Saved entries:
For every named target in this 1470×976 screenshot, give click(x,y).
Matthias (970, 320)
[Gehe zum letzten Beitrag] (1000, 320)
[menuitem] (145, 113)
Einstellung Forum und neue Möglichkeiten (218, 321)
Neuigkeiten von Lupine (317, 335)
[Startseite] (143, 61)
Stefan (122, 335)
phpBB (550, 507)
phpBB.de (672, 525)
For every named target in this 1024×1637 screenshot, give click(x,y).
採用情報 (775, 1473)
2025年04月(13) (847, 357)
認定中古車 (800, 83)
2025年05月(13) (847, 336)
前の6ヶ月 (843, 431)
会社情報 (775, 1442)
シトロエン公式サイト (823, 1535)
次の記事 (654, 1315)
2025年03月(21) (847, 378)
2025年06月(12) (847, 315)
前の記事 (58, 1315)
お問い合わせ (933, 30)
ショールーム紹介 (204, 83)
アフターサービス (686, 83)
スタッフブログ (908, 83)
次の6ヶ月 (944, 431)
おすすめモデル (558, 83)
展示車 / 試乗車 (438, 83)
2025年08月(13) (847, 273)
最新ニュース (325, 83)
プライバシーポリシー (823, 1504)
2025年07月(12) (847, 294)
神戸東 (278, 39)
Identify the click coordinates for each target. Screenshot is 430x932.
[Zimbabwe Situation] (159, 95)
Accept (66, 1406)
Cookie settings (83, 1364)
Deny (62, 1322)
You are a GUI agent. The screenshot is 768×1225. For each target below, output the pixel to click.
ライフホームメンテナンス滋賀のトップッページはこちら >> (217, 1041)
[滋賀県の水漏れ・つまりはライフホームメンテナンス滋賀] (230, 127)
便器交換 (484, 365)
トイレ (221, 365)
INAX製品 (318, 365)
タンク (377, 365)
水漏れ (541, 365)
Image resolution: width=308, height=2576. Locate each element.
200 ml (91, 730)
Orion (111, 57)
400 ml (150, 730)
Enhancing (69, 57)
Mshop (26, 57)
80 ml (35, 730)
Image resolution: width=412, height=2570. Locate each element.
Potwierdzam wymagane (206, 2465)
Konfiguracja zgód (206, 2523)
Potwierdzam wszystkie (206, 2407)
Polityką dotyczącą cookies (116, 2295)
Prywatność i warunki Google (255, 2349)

→ **What the task asks**: Set down the records again without altering a word.

→ **Task answer**:
For every named target in this 1470×976 screenshot, give click(x,y).
Matthias (970, 320)
[Gehe zum letzten Beitrag] (1000, 320)
[menuitem] (145, 113)
Einstellung Forum und neue Möglichkeiten (218, 321)
Neuigkeiten von Lupine (317, 335)
[Startseite] (143, 61)
Stefan (122, 335)
phpBB (550, 507)
phpBB.de (672, 525)
For every named target in this 1024×1637 screenshot, give click(x,y).
採用情報 (775, 1473)
2025年04月(13) (847, 357)
認定中古車 (800, 83)
2025年05月(13) (847, 336)
前の6ヶ月 (843, 431)
会社情報 (775, 1442)
シトロエン公式サイト (823, 1535)
次の記事 (654, 1315)
2025年03月(21) (847, 378)
2025年06月(12) (847, 315)
前の記事 (58, 1315)
お問い合わせ (933, 30)
ショールーム紹介 (204, 83)
アフターサービス (686, 83)
スタッフブログ (908, 83)
次の6ヶ月 (944, 431)
おすすめモデル (558, 83)
展示車 / 試乗車 (438, 83)
2025年08月(13) (847, 273)
最新ニュース (325, 83)
プライバシーポリシー (823, 1504)
2025年07月(12) (847, 294)
神戸東 (278, 39)
Identify the click coordinates for each target. Screenshot is 430x932.
[Zimbabwe Situation] (159, 95)
Accept (66, 1406)
Cookie settings (83, 1364)
Deny (62, 1322)
You are a GUI agent. The screenshot is 768×1225. For each target below, output the pixel to click.
ライフホームメンテナンス滋賀のトップッページはこちら >> (217, 1041)
[滋賀県の水漏れ・つまりはライフホームメンテナンス滋賀] (230, 127)
便器交換 (484, 365)
トイレ (221, 365)
INAX製品 (318, 365)
タンク (377, 365)
水漏れ (541, 365)
Image resolution: width=308, height=2576. Locate each element.
200 ml (91, 730)
Orion (111, 57)
400 ml (150, 730)
Enhancing (69, 57)
Mshop (26, 57)
80 ml (35, 730)
Image resolution: width=412, height=2570. Locate each element.
Potwierdzam wymagane (206, 2465)
Konfiguracja zgód (206, 2523)
Potwierdzam wszystkie (206, 2407)
Polityką dotyczącą cookies (116, 2295)
Prywatność i warunki Google (255, 2349)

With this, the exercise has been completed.